May 17, 2017 10:20

The rise of the green collar economy

With automation threatening both blue collar and white collar jobs, why not pick up green skills?

“Two lakh jobs in the IT sector in India to be cut annually for the next three years ,” ominous headlines scream. “ At least a quarter of the people who will lose their jobs due to automation will be from India,”says HR solutions firm PeopleStrong, predicting that those in banking, IT and ITES will face the heat first.

Even as industry body NASSCOM hurriedly refutes some of these media reports, asserting that during its movement from scale to skill, IT sector will still be a net hirer, the fear of job loss is real. The IT and ITES sector currently employs 3.7 million people and according to Nasscom, this year will see an addition of 1.5 lakh jobs to the total pool.

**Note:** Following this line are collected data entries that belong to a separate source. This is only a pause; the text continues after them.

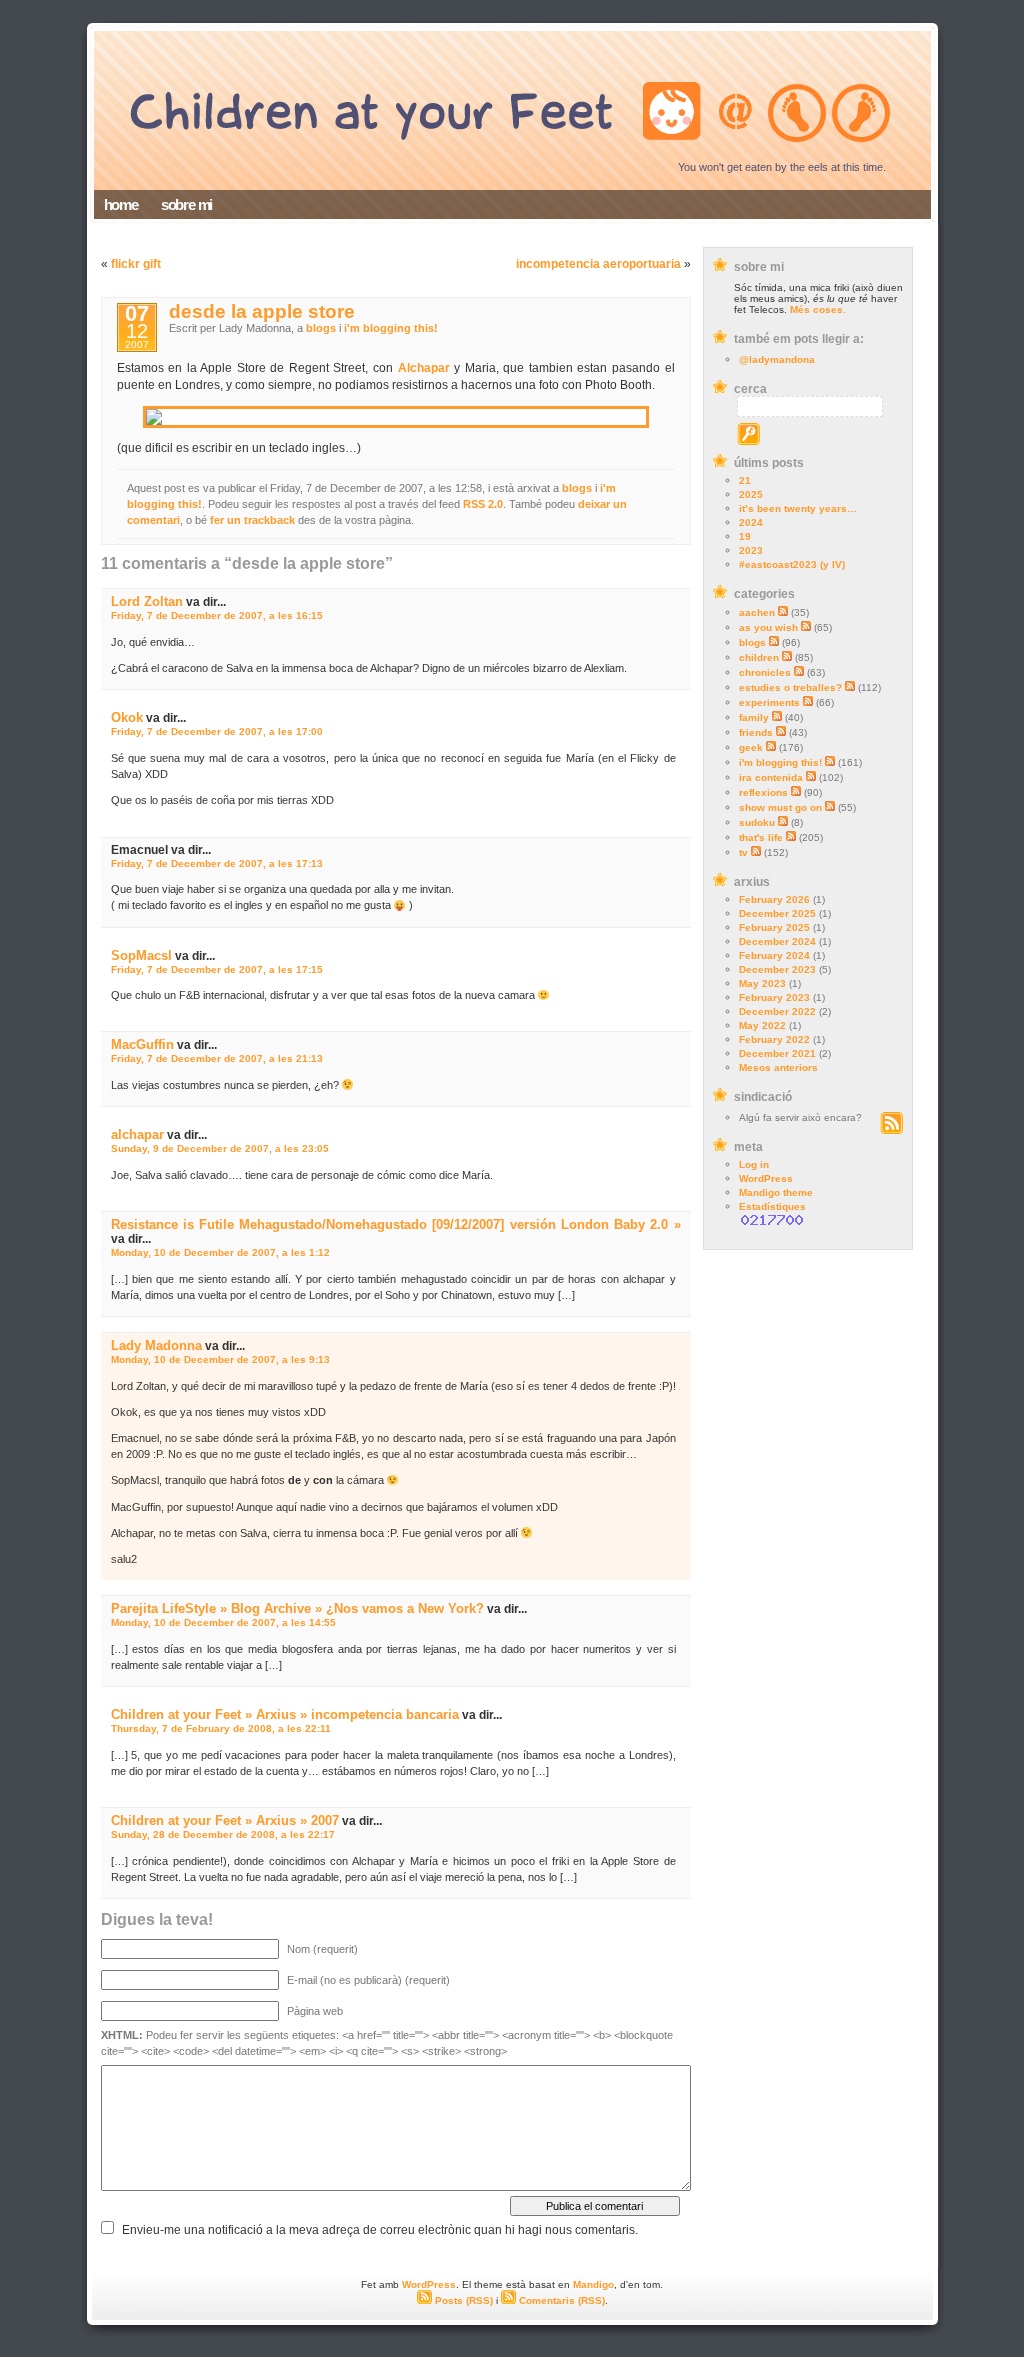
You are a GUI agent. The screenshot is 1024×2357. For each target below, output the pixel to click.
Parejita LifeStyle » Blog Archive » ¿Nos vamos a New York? (297, 1608)
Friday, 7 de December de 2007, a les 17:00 (217, 731)
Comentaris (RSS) (560, 2300)
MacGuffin (142, 1044)
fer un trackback (252, 520)
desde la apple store (262, 311)
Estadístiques (772, 1206)
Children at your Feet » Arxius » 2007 (225, 1820)
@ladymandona (777, 359)
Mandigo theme (776, 1192)
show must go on (780, 807)
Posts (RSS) (462, 2300)
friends (756, 732)
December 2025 (777, 913)
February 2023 (774, 997)
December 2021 (777, 1053)
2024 (751, 522)
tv (743, 852)
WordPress (766, 1178)
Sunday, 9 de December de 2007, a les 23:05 (220, 1148)
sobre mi (186, 204)
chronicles (765, 672)
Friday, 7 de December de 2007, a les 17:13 (217, 863)
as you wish (768, 627)
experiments (769, 702)
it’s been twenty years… (798, 508)
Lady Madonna (156, 1345)
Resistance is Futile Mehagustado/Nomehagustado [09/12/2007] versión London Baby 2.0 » (396, 1224)
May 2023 (762, 983)
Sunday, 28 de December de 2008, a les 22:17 (223, 1834)
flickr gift (136, 264)
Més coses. (818, 309)
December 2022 (777, 1011)
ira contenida (771, 777)
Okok (127, 717)
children (759, 657)
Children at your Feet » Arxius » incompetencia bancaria (285, 1714)
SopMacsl (141, 955)
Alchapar (424, 368)
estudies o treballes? (790, 687)
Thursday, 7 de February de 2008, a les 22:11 (221, 1728)
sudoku (757, 822)
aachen (757, 612)
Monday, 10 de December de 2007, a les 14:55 (223, 1622)
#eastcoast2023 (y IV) (792, 564)
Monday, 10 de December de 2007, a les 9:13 (220, 1359)
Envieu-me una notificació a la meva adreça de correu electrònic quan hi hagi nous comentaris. (380, 2230)
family (754, 717)
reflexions (763, 792)
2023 (751, 550)
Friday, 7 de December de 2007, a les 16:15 (217, 615)
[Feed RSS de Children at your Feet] (891, 1130)
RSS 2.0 (483, 504)
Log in (754, 1164)
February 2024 (774, 955)
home (121, 204)
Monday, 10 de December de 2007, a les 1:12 (220, 1252)
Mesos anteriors (778, 1067)
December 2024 (777, 941)
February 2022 (774, 1039)
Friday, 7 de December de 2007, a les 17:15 (217, 969)
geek (751, 747)
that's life (761, 837)
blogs (752, 642)
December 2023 (777, 969)
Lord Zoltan (147, 601)
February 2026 (774, 899)
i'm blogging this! (780, 762)
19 (745, 536)
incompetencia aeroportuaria (598, 264)
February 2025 (774, 927)
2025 (751, 494)
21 (745, 480)
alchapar (137, 1134)
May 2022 (762, 1025)
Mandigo (593, 2284)
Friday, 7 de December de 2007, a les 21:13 (217, 1058)
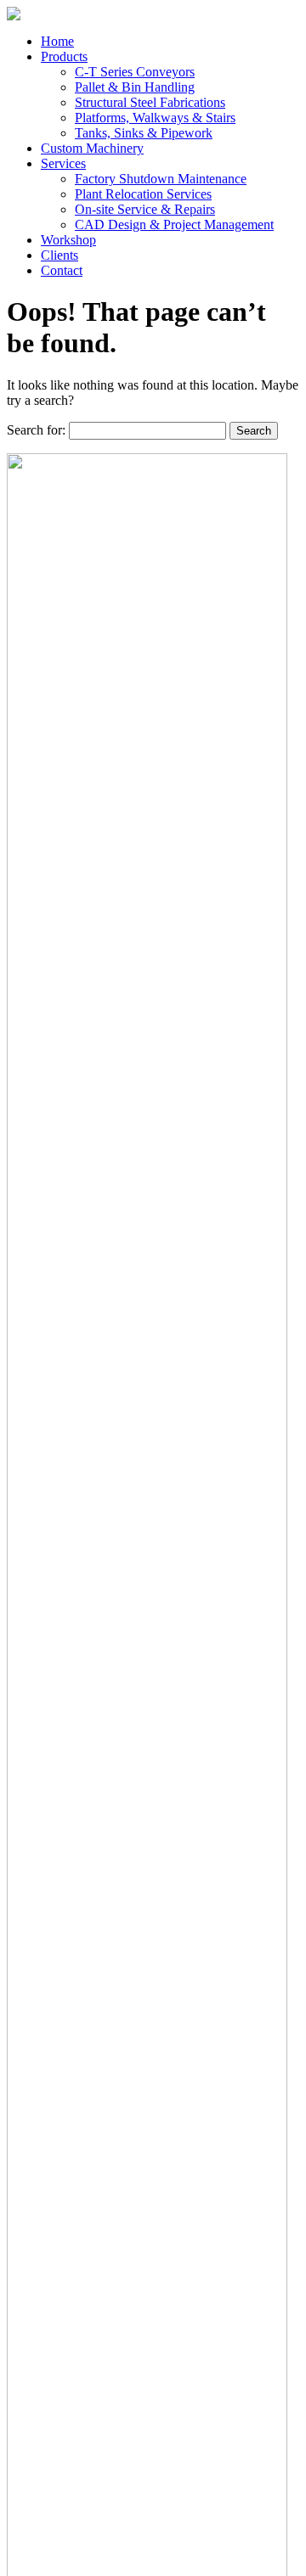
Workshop (68, 240)
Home (57, 41)
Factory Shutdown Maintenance (160, 178)
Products (64, 56)
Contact (61, 270)
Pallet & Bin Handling (135, 87)
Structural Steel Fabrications (150, 102)
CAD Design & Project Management (174, 224)
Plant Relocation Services (143, 194)
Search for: (36, 430)
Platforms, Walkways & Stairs (155, 117)
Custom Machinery (92, 148)
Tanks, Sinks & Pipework (143, 133)
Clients (59, 255)
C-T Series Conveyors (135, 72)
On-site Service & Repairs (145, 209)
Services (63, 163)
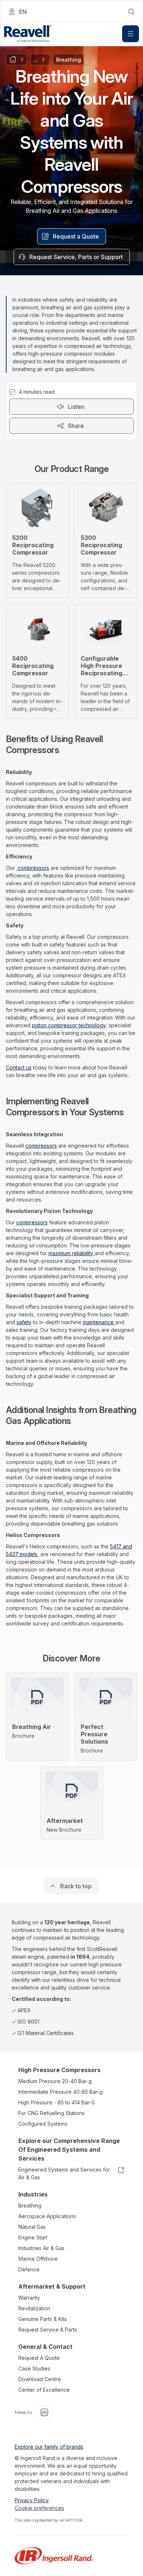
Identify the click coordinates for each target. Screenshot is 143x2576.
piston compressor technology (69, 1025)
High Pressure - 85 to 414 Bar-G (56, 2102)
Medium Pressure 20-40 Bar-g (55, 2081)
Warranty (29, 2298)
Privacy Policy (32, 2500)
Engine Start (32, 2237)
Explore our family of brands (49, 2447)
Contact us (19, 1067)
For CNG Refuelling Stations (51, 2113)
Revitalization (34, 2308)
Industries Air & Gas (41, 2248)
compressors (32, 868)
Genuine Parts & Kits (42, 2319)
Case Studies (34, 2368)
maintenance (99, 1322)
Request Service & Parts (47, 2329)
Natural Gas (32, 2227)
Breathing (29, 2205)
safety (24, 1322)
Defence (29, 2269)
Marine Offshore (38, 2259)
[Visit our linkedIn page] (44, 2412)
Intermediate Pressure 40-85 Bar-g (60, 2092)
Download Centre (39, 2379)
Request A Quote (39, 2358)
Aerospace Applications (47, 2216)
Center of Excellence (44, 2390)
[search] (131, 11)
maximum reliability (71, 1253)
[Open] (130, 33)
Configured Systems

Automation is certainly going to change the nature of jobs, both white collar and blue collar. Which is why it may be a good time to pick up some ‘green skills’ and look at the green collar economy. After all, as the International Labour Organisation, which has been promoting green jobs for a while now, points out, “At least half of the global workforce — the equivalent of 1.5 billion people — is affected by the transition to a greener economy.”

What are green jobs?

There are many definitions doing the rounds. A green job, according to the United Nations Environment Programme, is work in agricultural, manufacturing, research and development, administrative, and service activities that contribute to preserving environmental quality.

These include jobs that help protect ecosystems and biodiversity. From the low-skilled NREGA work to the high-skilled tasks that technologists do on climate change, green jobs straddle all levels.

Indeed, the green-collar economy refers to the millions of jobs that are being created by the development of clean, renewable energy technologies and climate change action. Post the Paris accord in December 2015 when 195 countries agreed to tackle climate change, and a more recent follow up in Kigali when nearly 200 nations said they would phase out hydroflourocarbons, a lot of action and investment has been going on in green tech.

Powerhouse corporations such as Coca-Cola, General Motros, Microsoft, Google, Walmart, UTC have all pledged to be part of the climate change movement. The result: millions of green jobs are going to emerge out of this movement.

Central role

A few years ago, I had an opportunity to chat with an ILO specialist and ask him what the emergence of the green collar workforce would mean for the old blue collar and white collar equations. His reply was that green collar workers would be valued more because “they play a central role in productivity (saving enterprises’ money) and for meeting environmental standards required by markets and governments.”

In other words, green collar workers are at a higher plane!

In the 1980s, there was the personal computer revolution. In the 1990s, the Internet and software development brought in a new wave of jobs. At the turn of the millennium, telecom boom happened, and app developers became sought-after. This decade is being touted as the era of data scientists. But parallelly, there is also the rise of the green workforce!

Mother Earth must be smiling at this trend.